DOCUMENT EXCERPT:
Czechitas Digital Academy Final Project

Authors: Karolína Horká, Eva Klímová
Mentors: Markéta Špinková, Petr Hamerník (Geneea)

Introduction

We are Eva and Karolína, and the aim of our blogpost is to present our final project realised as part of the “Digital Academy: Data” program organised by Czechitas.

We both have a linguistic background, and we chose to work together because in the field of data, we are both interested in web scraping, cleaning textual data, and text analytics. When it was time to choose the topic for our project, we discovered that we also share a common interest in international relations. Given the context of recent events that seem to indicate a deterioration in relations between the Czech Republic and Russia, we decided to explore the image of Russia in Czech online media. In a broader context, the annexation of Crimea at the beginning of 2014 marked a serious rupture in the relationship between the EU and the Russian Federation. We therefore established a timeframe from January 2014 to mid-October 2020 (start of our project) for our analysis.

The goal of our project is to create a publicly accessible set of dashboards/diagrams where anyone interested in the topic can find answers to the following questions:
1. What events/topics do journalists write about?
2. Who are the most quoted and most frequently mentioned people in articles about Russia?
3. Are there any differences between mainstream and other media?

Workflow

This is a simplified scheme of our project’s workflow with the tools we used. In practice, the workflow was not linear; this is mainly because we redefined the selection of articles in our dataset based on the results of text analysis or visualization several times.

Web scraping: Apify

We decided to obtain our data by scraping articles from news websites selected from the Media Map elaborated by Josef Šlerka:
● 5 mainstream news websites: Aktualne.cz, iDNES.cz, iRozhlas.cz, Lidovky.cz, Novinky.cz;
● 1 political tabloid website: ParlamentniListy.cz;
● 1 anti-system news website: Aeronet.cz (AE News);
● 1 Russian state-owned Czech news website platform: cz.sputniknews.com (Sputnik Česká republika) (not listed in the Media Map).

DATA ROWS:
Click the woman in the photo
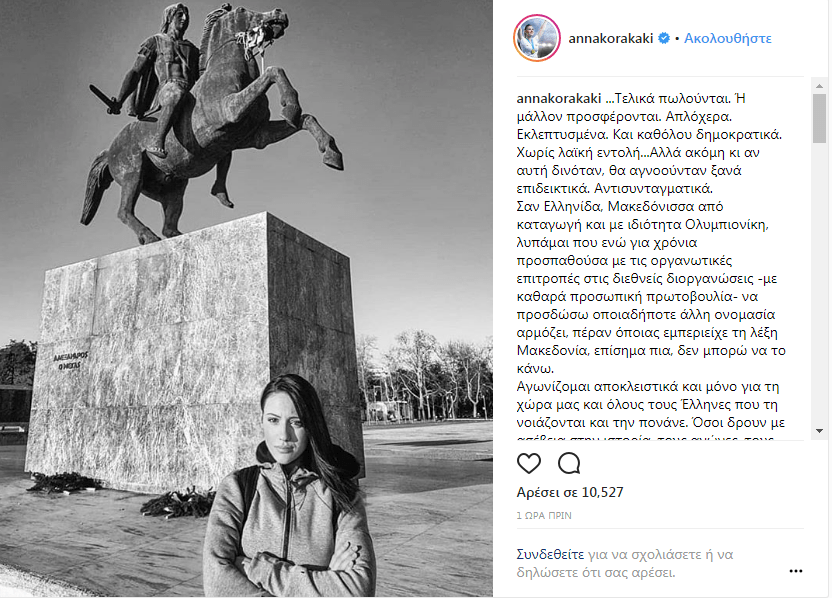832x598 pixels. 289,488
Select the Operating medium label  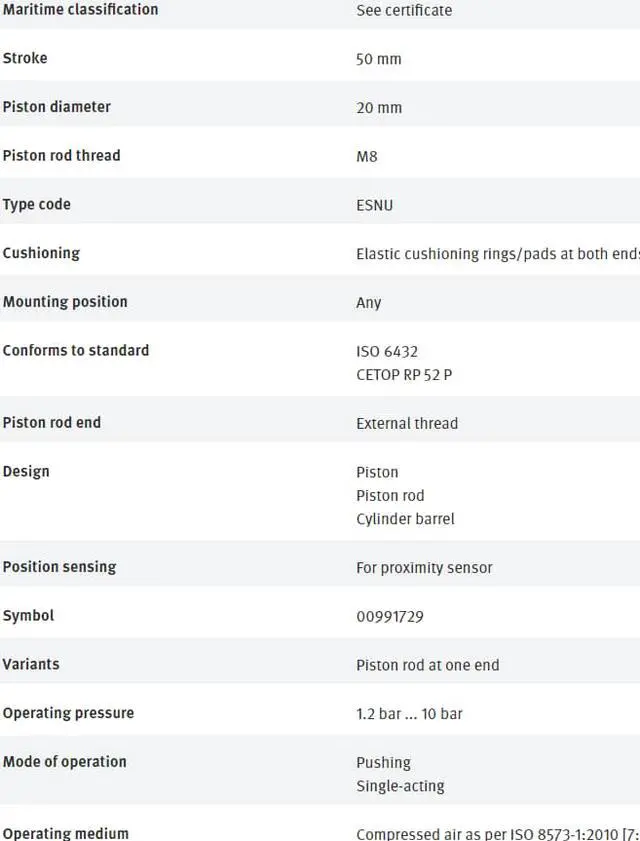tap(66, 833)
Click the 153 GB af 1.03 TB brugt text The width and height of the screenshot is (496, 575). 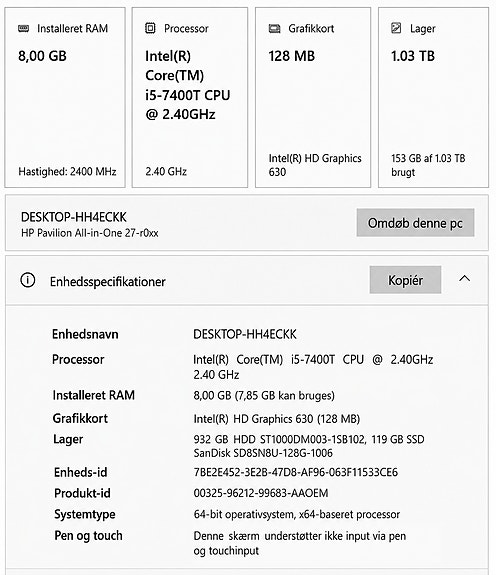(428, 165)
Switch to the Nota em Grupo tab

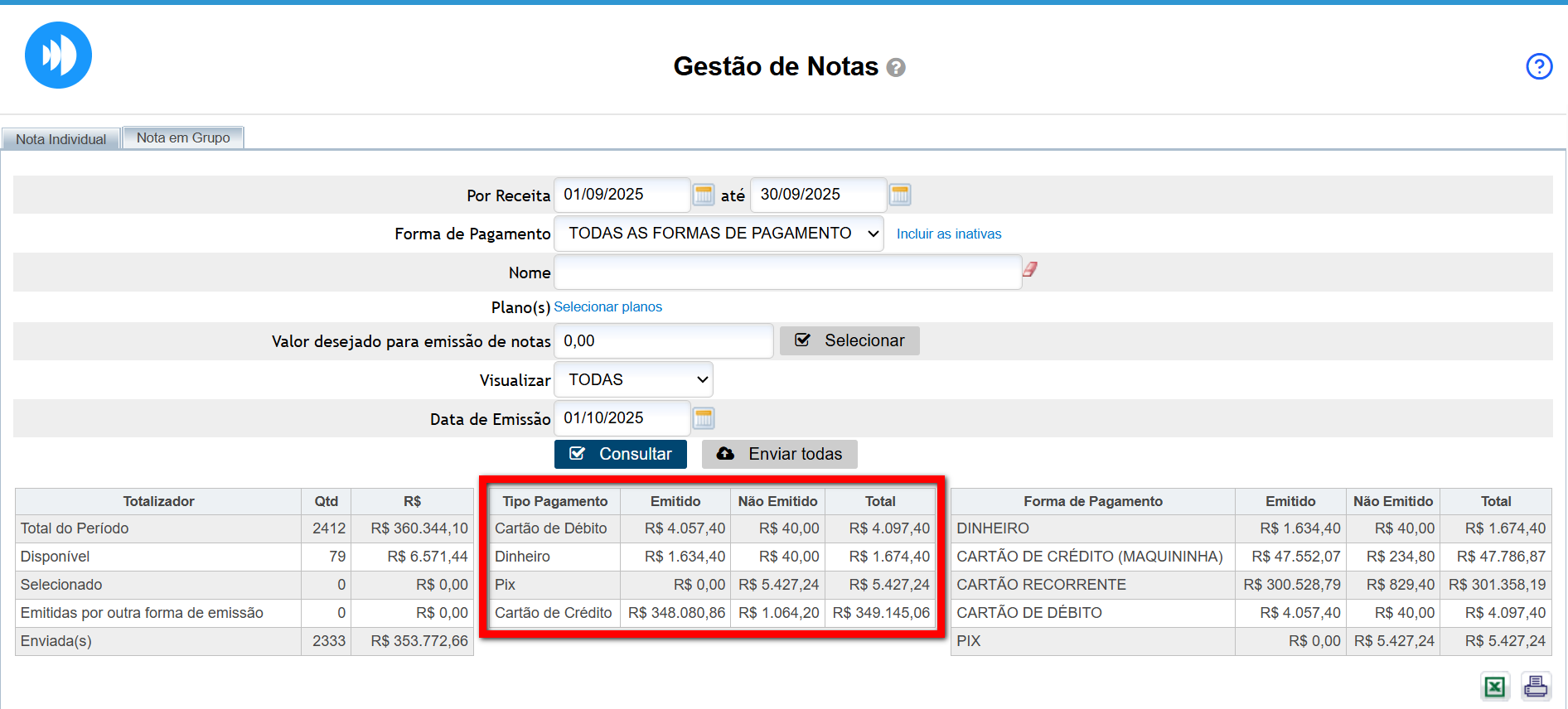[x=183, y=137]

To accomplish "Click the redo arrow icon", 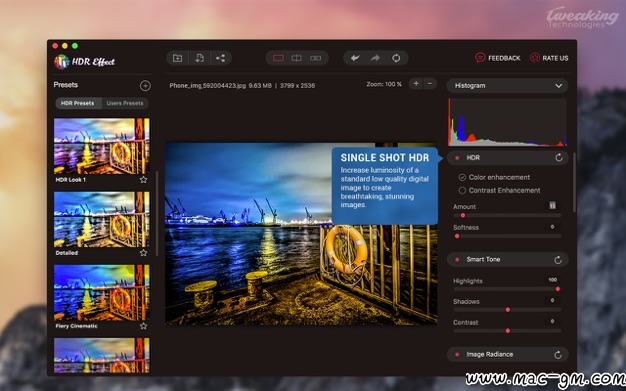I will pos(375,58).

WHAT TO DO:
1. According to the project blogpost, what timeframe did the authors set for their analysis?
2. State whether each statement agrees with the project blogpost, answering yes or no and quoting the deciding words: (a) The authors scraped articles from five mainstream news websites. (b) The project's workflow was linear in practice. (c) Aeronet.cz is classified as a political tabloid website.

FINAL ANSWERS:
1. January 2014 to mid-October 2020.

2.
(a) Yes: "5 mainstream news websites: Aktualne.cz, iDNES.cz, iRozhlas.cz, Lidovky.cz, Novinky.cz"
(b) No: "In practice, the workflow was not linear"
(c) No: "1 anti-system news website: Aeronet.cz (AE News)"